The request = Copy out every line of text in the entries below word for word, leaving out the pictures.
******************************
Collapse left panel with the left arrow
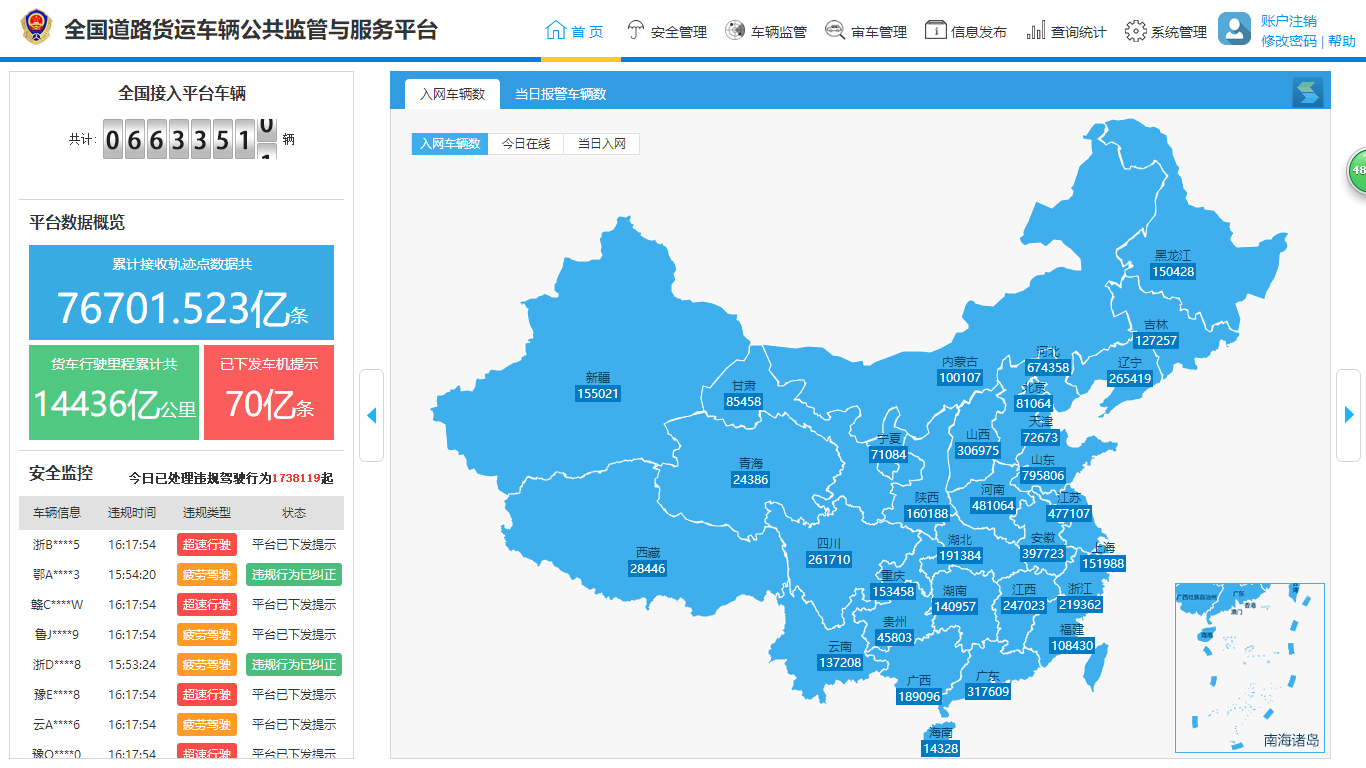 (x=371, y=415)
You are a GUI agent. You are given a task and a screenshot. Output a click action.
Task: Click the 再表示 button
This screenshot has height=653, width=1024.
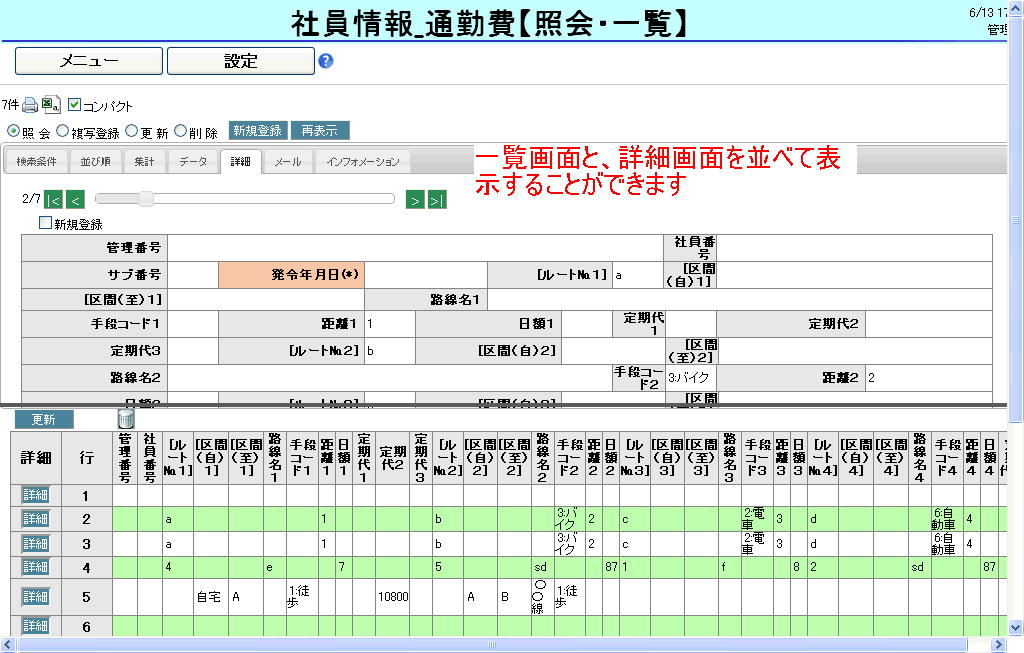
******************************
Worked solution =
Collapse left panel with the left arrow
 (x=371, y=415)
You are a GUI agent. You are given a task and a screenshot. Output a click action.
Task: Click the 再表示 button
This screenshot has height=653, width=1024.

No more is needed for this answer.